When standing aside the tower, one is instantly aware that its center of gravity is not as one would expect. The tower was built on the top of a small stone hill and after millennia of wind and rain and movements in the soil, its foundations have moved slightly, giving it its westward lean.


In 1985, the State Cultural Heritage Administration created a special fund to renovate and consolidate the foundations of this landmark of Lianzhou, a time-honored city.


The tower has a wooden structure. In the Tang and Song dynasties, it was built in the pavilion style. Shaped hexagonally, its external wall is earth red, while its interior adopts a corbel arch structure. Its body is hollow with a stairway connecting the nine stories and seventeen stages of this 49.86 meters high tower. Every story has brick laid corner columns; the size is reduced progressively story by story giving the tower an appearance of elegance.

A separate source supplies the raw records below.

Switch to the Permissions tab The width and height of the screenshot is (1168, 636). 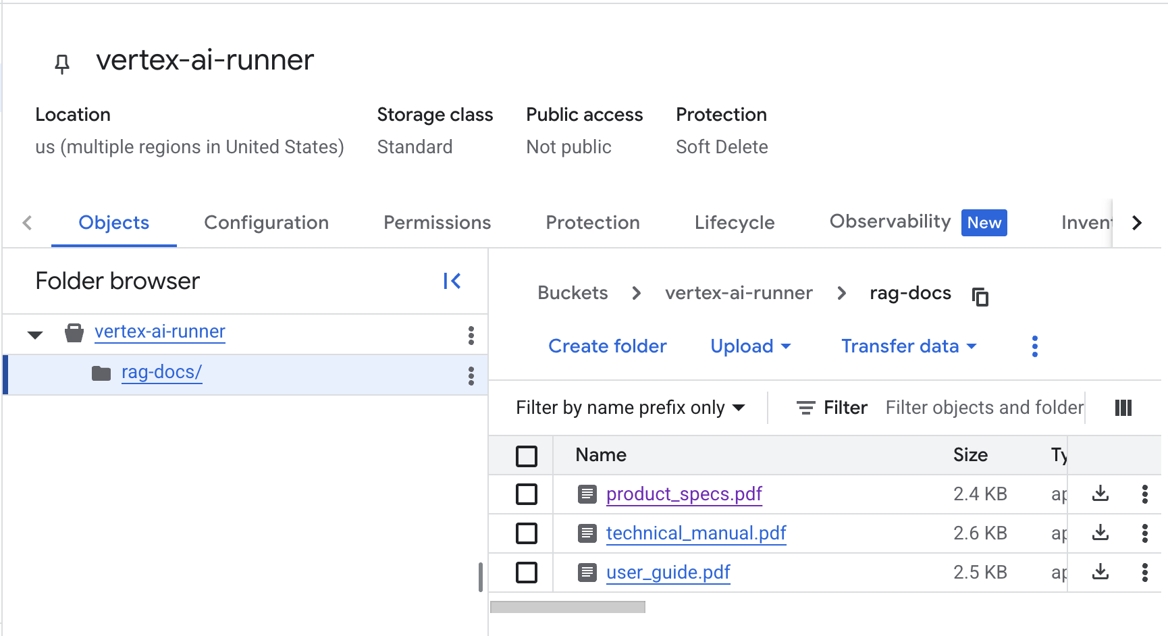click(x=437, y=223)
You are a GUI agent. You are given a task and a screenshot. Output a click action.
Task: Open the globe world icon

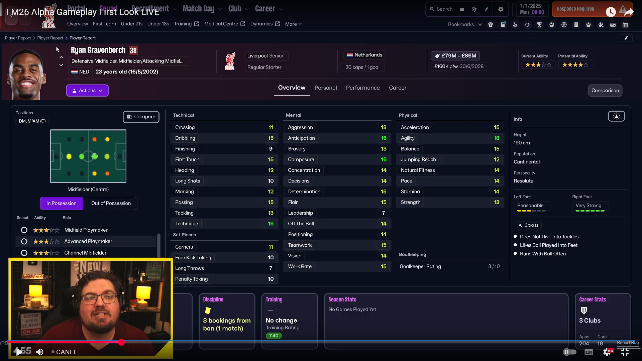474,9
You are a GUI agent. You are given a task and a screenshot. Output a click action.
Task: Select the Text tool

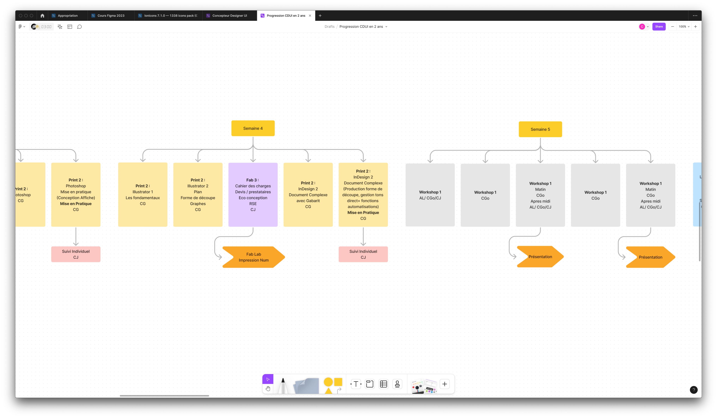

Near the tower lies an iron cast pinnacle originally designed to be placed on top of the ancient tower. When the tower was built, the pinnacle turned out to be too heavy to be lifted to the top, and so was left aside the tower. Although 1,500 years has passed, this huge tower cap is still smooth, without a speck of rust. According to older local people, during the period of "Great Steel Making" some locals, seeing this large iron object tried to take it away for the project. They tried everything; axing, sawing and even burning, but amazingly, the object remained untarnished. Today, nobody really knows what metal the pinnacle was made from.


The mysterious legends of the ancient tower and its pinnacle have long aroused the interest of a number of TV stations and newspapers in Hong Kong. A number of cameramen and reporters have visited the tower, spreading the history and culture of the millennial "Leaning Tower of the East" all over the world.